Churn rate is the percentage of customers (logo churn) or recurring revenue (revenue churn) lost over a period. It's the biggest drag on SaaS growth: even modest monthly churn compounds, capping how large the business can get no matter how fast you acquire.

Key takeaways

  • Logo churn counts lost customers; revenue churn counts lost MRR or ARR.
  • Customer churn = customers lost ÷ customers at start of period.
  • Pair churn with NRR — expansion can offset churn even when logos leave.

The two churn formulas

Logo churn = Customers lost ÷ Customers at start • Revenue churn = MRR lost ÷ MRR at start

Logo churn vs revenue churn

TypeMeasuresWhy it matters
Logo churnCount of customers lostCustomer-base health
Gross revenue churnMRR lost (no expansion)Worst-case retention
Net revenue churnMRR lost minus expansionCan go negative (good)

Why churn compounds

At 3% monthly logo churn you lose roughly 30% of customers a year — and the loss compounds, because each month's churn applies to a base already shrunk by the last. That's why mature SaaS teams obsess over retention before acquisition.

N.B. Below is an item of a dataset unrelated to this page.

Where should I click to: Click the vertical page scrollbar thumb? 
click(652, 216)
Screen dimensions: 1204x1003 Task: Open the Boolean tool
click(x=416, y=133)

Frequently asked questions

What's a good churn rate?

For B2B SaaS, annual logo churn under ~5–7% is strong; monthly revenue churn under ~1% is excellent. Lower-ACV, SMB-focused products typically run higher churn than enterprise.

What's the difference between gross and net revenue churn?

Gross revenue churn counts only lost revenue and can't be better than 0%. Net revenue churn subtracts expansion from churn, so a healthy base can post negative net churn.

How do you reduce churn?

Improve onboarding and time-to-value, monitor health scores to catch at-risk accounts early, and drive product adoption — most churn is decided long before the renewal date.